Insurance ruling won't cut off state, officials say

Tens of thousands of Arkansans will continue to receive federal tax credits to help pay their health insurance premiums despite a federal appeals court ruling Tuesday that found that only policies purchased on state-run exchanges qualify for the subsidies, state and federal officials said.

The 2-1 ruling by a panel of the U.S. Court of Appeals for the District of Columbia found that consumers in Arkansas and 35 other states with federally run health care exchanges do not qualify for the tax credit subsidies.

But in a 3-0 decision in a different case, the 4th Circuit U.S. Court of Appeals in Richmond, Va., reached the opposite conclusion.

U.S. Justice Department officials said they would appeal the Washington panel's decision to the full 11-member appeals court, and a White House spokesman said consumers would continue receiving the tax credit assistance.

Some legal observers expect the issue to eventually reach the U.S. Supreme Court.

In a statement, U.S. Rep. Tom Cotton, R-Dardanelle, who is campaigning to unseat U.S. Sen. Mark Pryor in the November election, called the Washington panel's ruling "the latest example of why we must start over on healthcare reform" and criticized Pryor for supporting the health care law.

"As a result of this court decision, we now know that the Obama administration has illegally spent billions of dollars on unlawful subsidies, for which American taxpayers will be asked to foot the bill," Cotton said. "This raises the serious question of whether or not Senator Pryor even read the Obamacare legislation prior to voting for it."

Pryor responded with a statement saying, "Cotton isn't leveling with Arkansans, and that's because he has no solutions except kicking 180,000 working Arkansans off of their private health care plans, raising taxes on nearly 40,000 more, and returning to the days where insurance companies denied coverage to Arkansans with pre-existing conditions."

What the task asks: Carry on the news article about the appeals court ruling on health insurance subsidies, starting after Pryor's statement.

Dataset excerpts:

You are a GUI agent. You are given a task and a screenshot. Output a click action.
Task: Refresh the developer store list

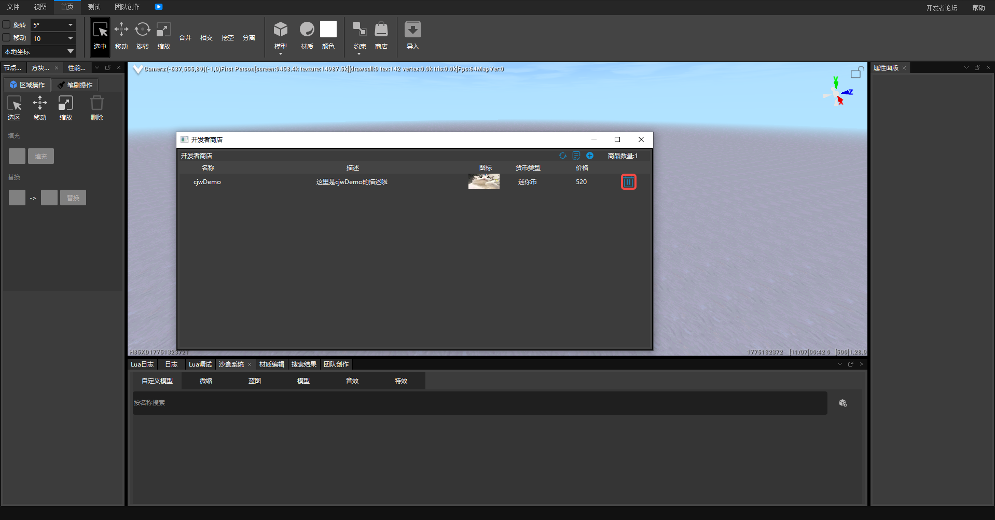point(563,156)
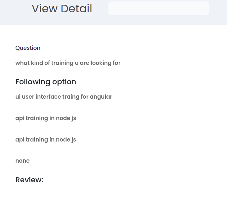Image resolution: width=227 pixels, height=202 pixels.
Task: Click js in the first api training option
Action: pos(74,118)
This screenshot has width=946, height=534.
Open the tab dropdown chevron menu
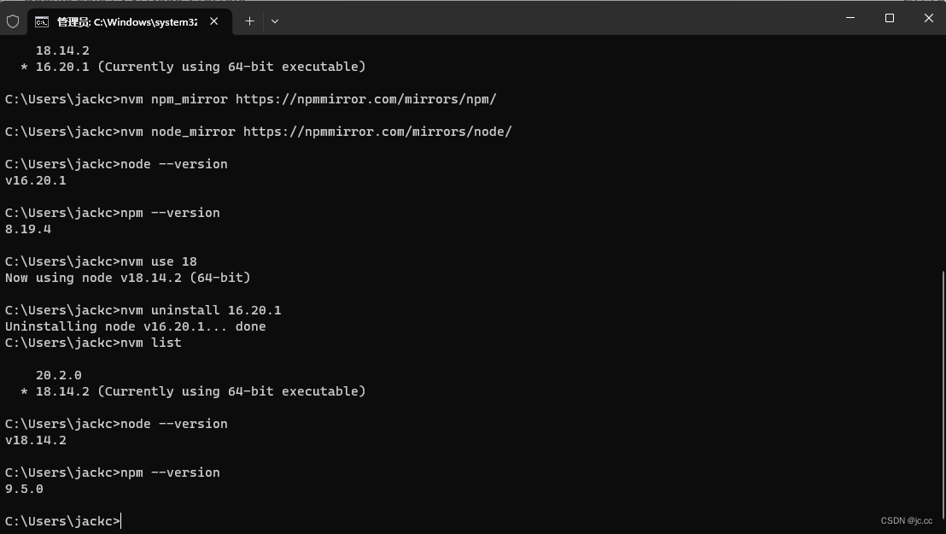pos(274,21)
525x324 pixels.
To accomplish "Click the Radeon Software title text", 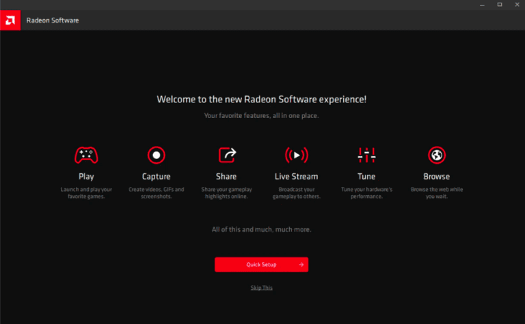I will 53,20.
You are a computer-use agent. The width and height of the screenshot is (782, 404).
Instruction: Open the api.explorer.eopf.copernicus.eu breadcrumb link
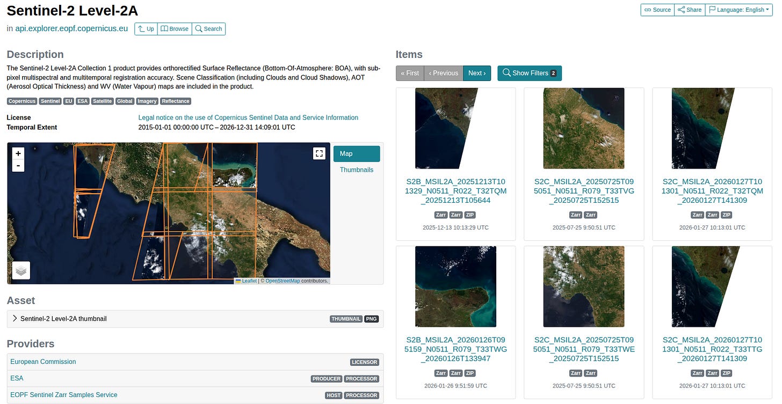tap(70, 28)
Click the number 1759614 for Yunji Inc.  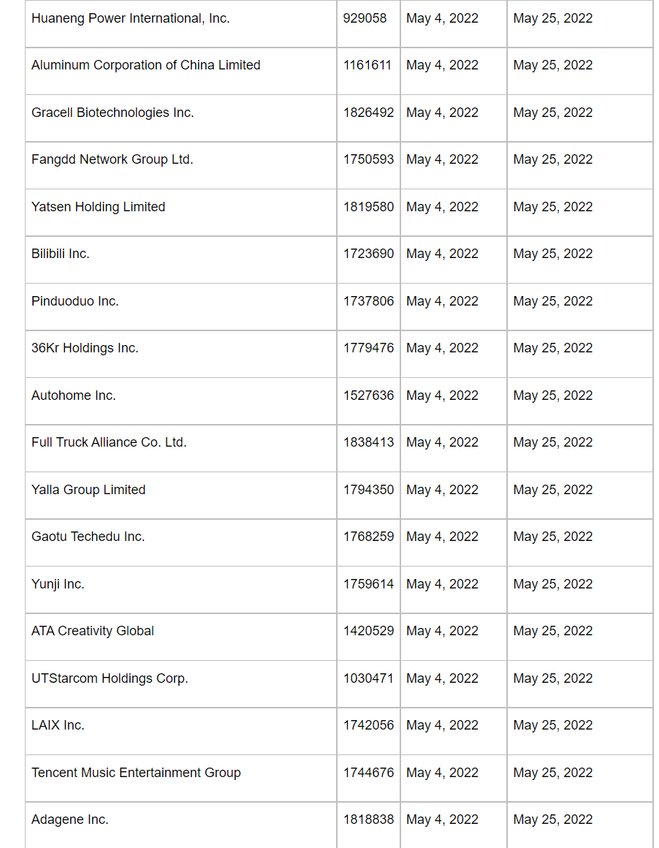(x=368, y=584)
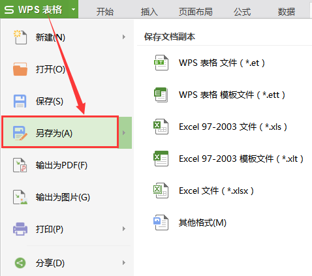
Task: Click the ET file format icon
Action: (x=161, y=63)
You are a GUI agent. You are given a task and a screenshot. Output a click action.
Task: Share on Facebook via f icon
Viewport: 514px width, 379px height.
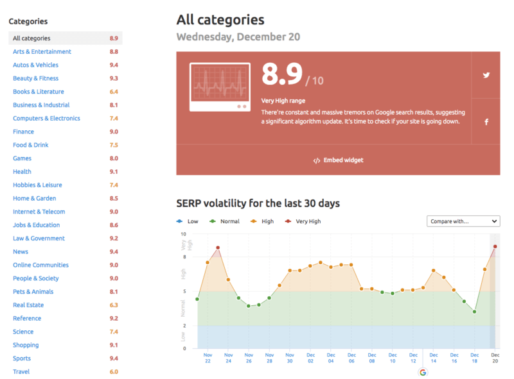[486, 122]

Written response:
Established in every state under the federal Patient Protection and Affordable Care Act, exchanges allow consumers to shop for health insurance and apply for subsidies to help them pay for it.

As of July 6, about 38,000 people who did not qualify for Medicaid were enrolled in coverage on Arkansas' exchange, according to the state Department of Insurance.

About 90 percent of those enrolled are receiving tax credit subsidies, Insurance Department spokesman Heather Haywood said.

Paid directly to an insurer to reduce the amount of the premium paid by the enrollee, the tax credits are available to people who don't qualify for Medicaid and have incomes of less than 400 percent of the federal poverty level: for example, $45,960 for an individual or $94,200 for a family of four.

To be eligible for the tax credits, an applicant cannot have access to employer-sponsored insurance that is considered affordable, meaning it would cost less than 9.5 percent of the employee's income.

Arkansas' private option, created by the Legislature, allows most people who qualify for coverage under the state's expanded Medicaid program to enroll in a plan on the exchange and have the premium paid by Medicaid.

More than 157,000 people were enrolled in the Medicaid-funded plans as of June 30.

Even if the Supreme Court threw out tax credit subsidies for states with federal exchanges, the private option plans would still be available, Arkansas Department of Human Services spokesman Kate Luck said.

Insurers are required to include private-option enrollees and others buying coverage on and outside the exchange in the same "risk pool," meaning their medical expenses are used to calculate future premiums.

In the long run, eliminating tax credit subsidies in the state would mean fewer healthy people would decide to buy coverage, QualChoice Health Insurance Chief Executive Officer Michael Stock said. That would mean insurers would need to charge higher premiums to pay for the cost of covering those who do buy coverage, he said.

If courts rule the tax credits were illegal, he added, that could mean those who received the assistance could owe money to the federal government.

Arkansas Insurance Commissioner Jay Bradford disagreed, saying he didn't think consumers would have to pay back the tax credits even if the Supreme Court ruled that they were not authorized, which he called a remote possibility.

He also noted that the Arkansas Health Insurance Marketplace, a nonprofit established by Act 1500 of 2013, is exploring the possibility of establishing a state-run exchange. The law authorizes the nonprofit to begin operating an exchange as soon as July 1, 2015.

"We are not sticking our heads in the sand on this issue," he said.

Arkansas Gov. Mike Beebe initially advocated for a state-run exchange but, citing opposition from the Republican-controlled Legislature, opted instead for a partnership agreement with the federal government.

Under the partnership, the federal government runs the exchange, with Arkansas handling some consumer assistance activities and helping to regulate the plans.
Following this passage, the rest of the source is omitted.